> [Try it]: Below are the records; copy every line in them that holds the string "Given".

--

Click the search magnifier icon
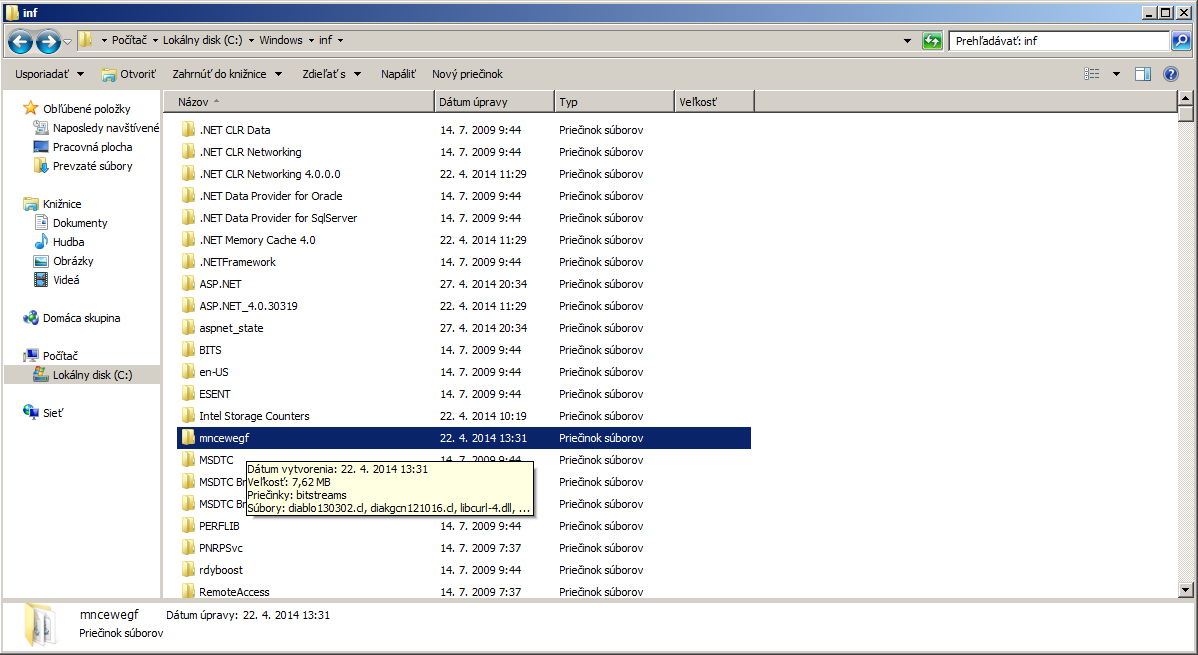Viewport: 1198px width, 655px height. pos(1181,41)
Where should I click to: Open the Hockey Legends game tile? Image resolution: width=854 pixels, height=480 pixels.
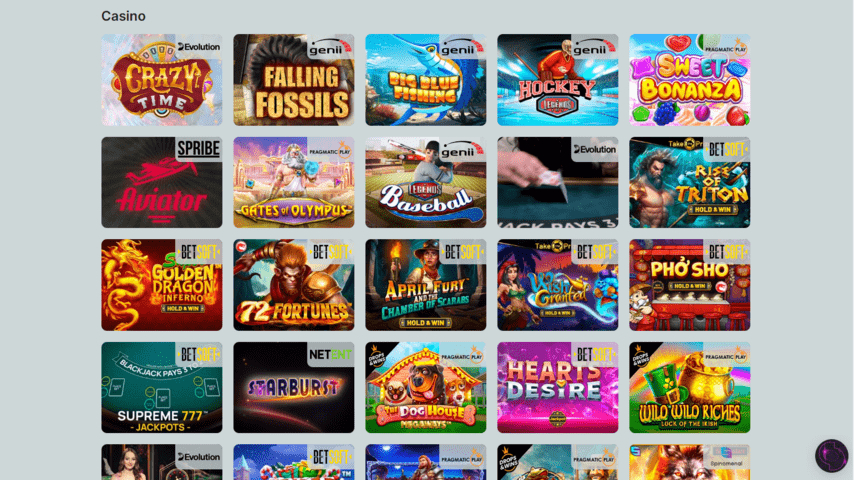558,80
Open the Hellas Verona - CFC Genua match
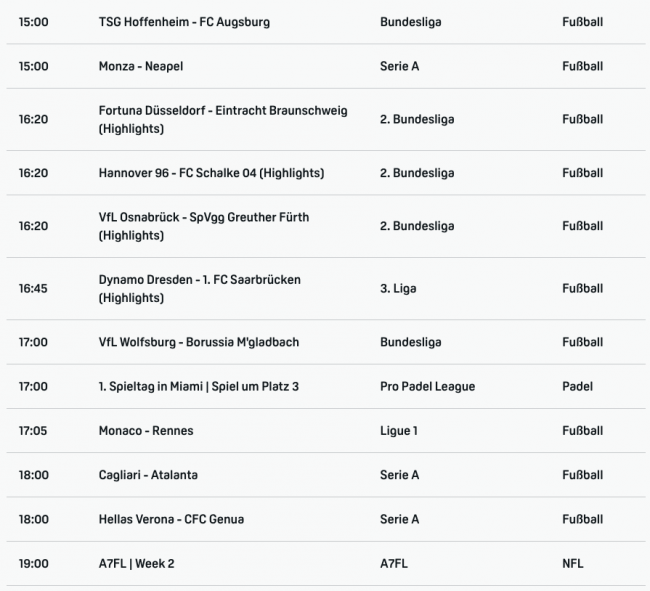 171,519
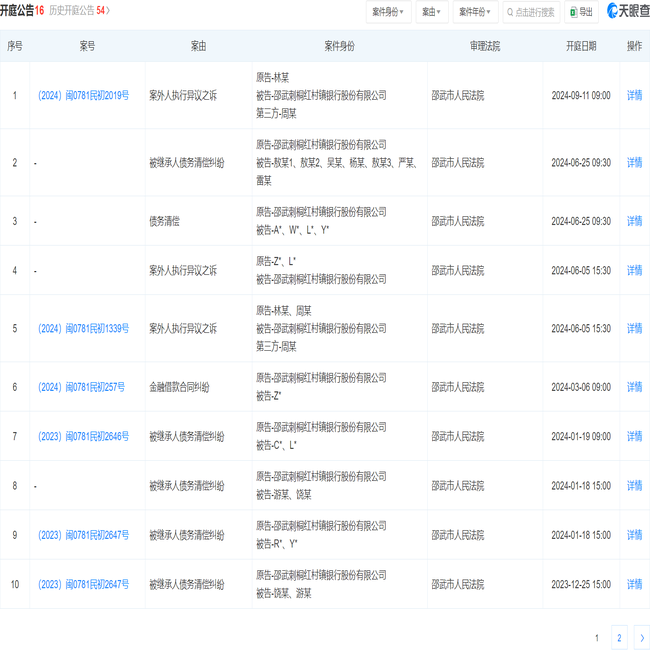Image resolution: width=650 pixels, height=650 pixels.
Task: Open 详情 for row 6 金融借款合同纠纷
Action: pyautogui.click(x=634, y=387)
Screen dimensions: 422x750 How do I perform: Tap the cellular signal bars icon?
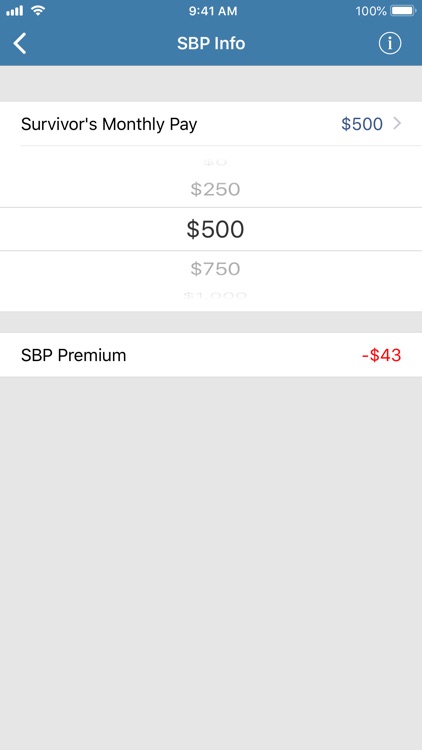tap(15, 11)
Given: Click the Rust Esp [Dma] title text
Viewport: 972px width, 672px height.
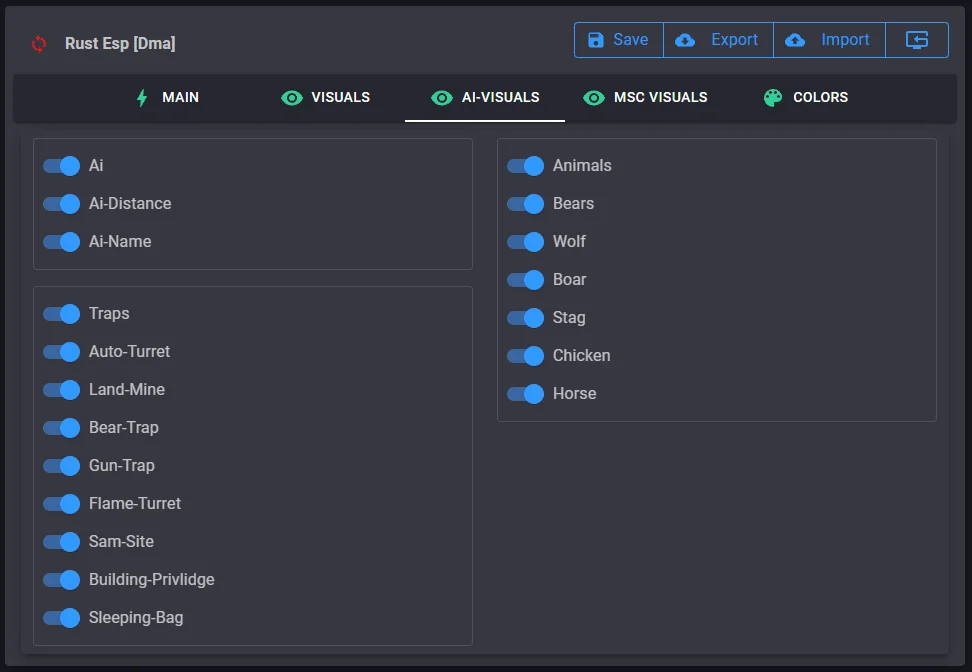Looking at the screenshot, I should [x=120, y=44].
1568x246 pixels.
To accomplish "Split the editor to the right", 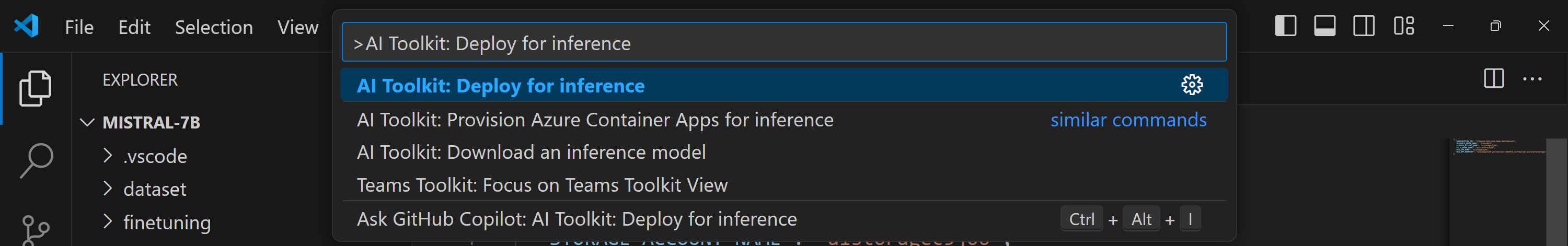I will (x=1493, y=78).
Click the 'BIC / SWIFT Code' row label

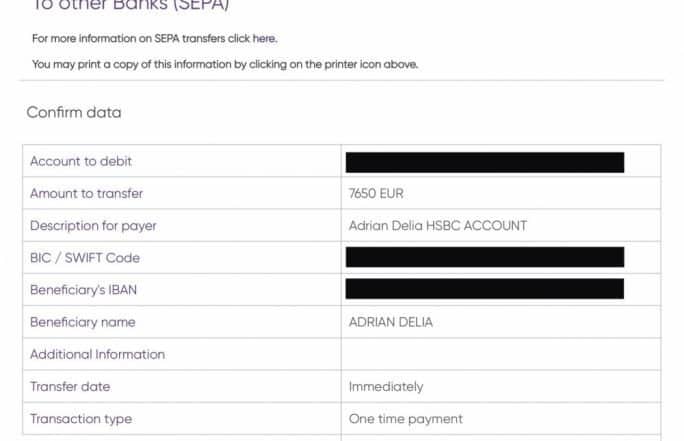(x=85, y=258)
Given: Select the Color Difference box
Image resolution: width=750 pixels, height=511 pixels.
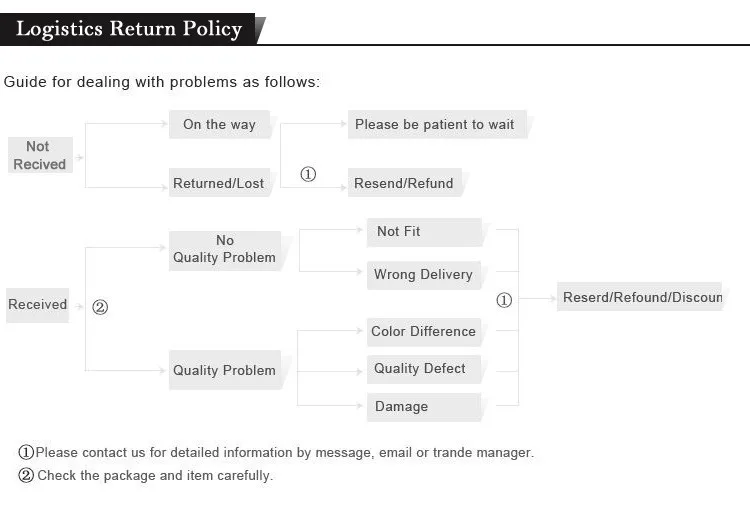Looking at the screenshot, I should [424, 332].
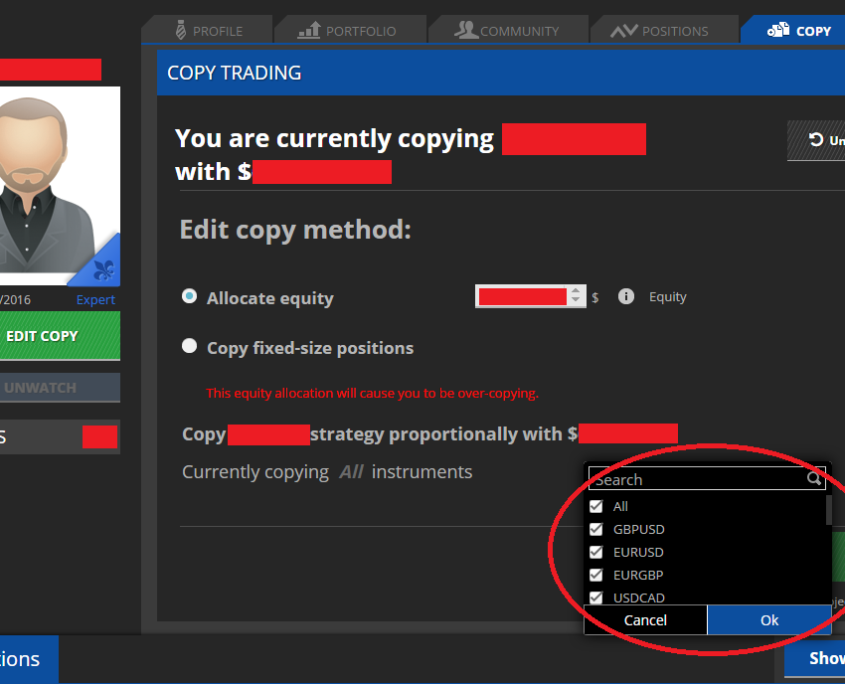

--

> [Answer to this exercise]:
Given: Click the Rust Esp [Dma] title text
Given: Select the Color Difference box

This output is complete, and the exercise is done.